Monthly Archives: February 2013

Makhane ka kheer

I had posted a recipe for Makhane ki Sabji which has been very popular. I am now writing about Makahne ka kheer. I am sure you will like this also.



Makhana         2 cups
Milk                 5 cups
Dry fruits         according to taste
Saffron             a few strands
Cardamoms    3-4
Ghee or butter

Take good quality fluffy makhanas  for this dish.

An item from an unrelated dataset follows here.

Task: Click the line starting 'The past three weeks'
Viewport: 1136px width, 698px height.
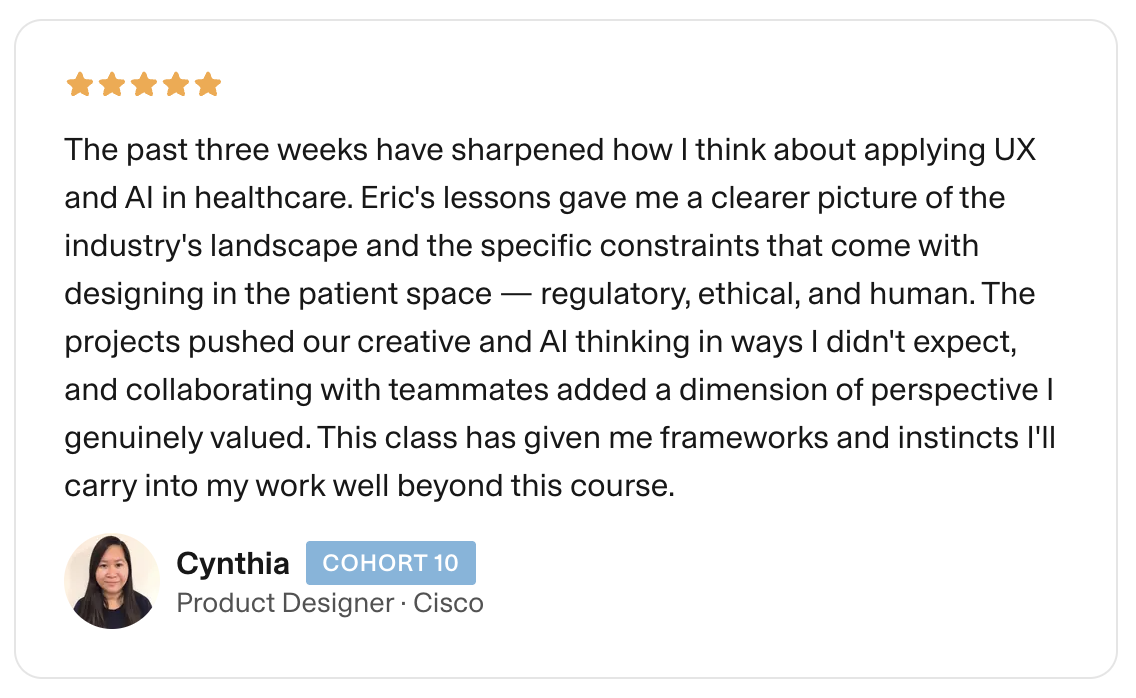Action: (550, 151)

  • Boil the milk till it thickens to half.  
  • Fry the makhanas lightly in ghee or butter till they become crisp.
  • Break or rather crush the makhanas into small pieces.
  • Add makhanas to the milk and cook like any other kheer.
  • Add sugar and crushed cardamom seeds and cook till the  sugar melts.
  • Remove from fire.
  • Add dry fruits and let the kheer cool to room temperature.
  • Mix a few strands of saffron in two to three tea spoons of milk.
  • Pour it into the kheer and mix.

The kheer is ready. Keep it in the fridge for about half an hour or so and let it cool.


Garnish with sliced dry fruits and a few strands of saffron and serve. It makes excellent dessert.


Chane ka Nimona

Nimona is a kind of curry generally prepared with green peas in Bihar and eastern Uttar Pradesh. Since green peas are available in winter – now they are available round the year – Nimona is  generally prepared in winter months and eaten with rice. However, I am giving a variation of it viz. Nimona made with black chana.



Bengal  Chana               2 cups
Badiayan                        2   large
Onions                            2 medium size
Tomatoes                        2 medium
Potato                             1 medium
Green chilies                   according ti taste
Dhania leaves
Ginger  Garlic paste      1 1/2 tea spoon
Turmeric powder           1/2 tea spoon
Dhania powder              1 tea spoon
Red chili powder            according to taste
Garam masala whole
Garam masala powder   1/2 tea spoon
Cooking oil


  • Soak chana overnight.
  • Grind three fourths of the soaked chana coarsely, leaving one fourth whole.
  • Slice the onions and tomatoes.
  • Peel and cut the potatoes into medium size pieces.


  • Put oil in a deep frying pan or Kadahi.
  • When the oil is heated fry the badiayan and the potato pieces separately. 
  • Take out the Badiyan and potato pieces.
  • Leave two to three table spoon of oil  in the pan.
  • Add 1 inch stick of dalchini,  4-5  lawang , 2 Badi elaichai, 2-3 choti elaichi, a few grains of kali mirchi and  tej patta.
  • Add sliced onions and fry till golden brown.
  • Add turmeric powder, dhania powder, ginger garlic paste, red chili powder.
  • Add one or  two spoon of water and fry the masalas.
  • Add tomatoes and slit green chilies and cook till the tomatoes become soft.
  • Add whole as well as ground chana and  potatoes.
  • Add water and let it simmer on slow fire.
  • Keep stirring till  chana and  potatoes are cooked. .
  • Add the badiyans and cook till they  soften.
  • Add chopped dhania leaves.
  • Remove from fire.

The Nimona is ready.


Garnish with dhania leaves and sliced tomatoes and serve. Chane ka Nimina goes very well with both rice and rotis or parathas.

Malai Rasbhari

Malai rasbhari is perhaps the simplest and the easiest dessert  to prepare. Ingredients are also only  three – rasbhari, sugar and malai or cream. About half kilograms  of rasbhari would be adequate for 3-4 persons and sugar and cream according to taste.



  • Wash the rasbharis carefully and cut them into half.
  • Cook the rasbharis on slow fire and keep stirring so that it does not stick to the pot.
  • Cook till the water is almost dried.
  • Add sugar and cook till the sugar dissolves and it gets jam like consistency.

Remove from fire and allow it to cool.  Add beaten cream and serve cold.


Beaten yoghurt may also be used in place of cream.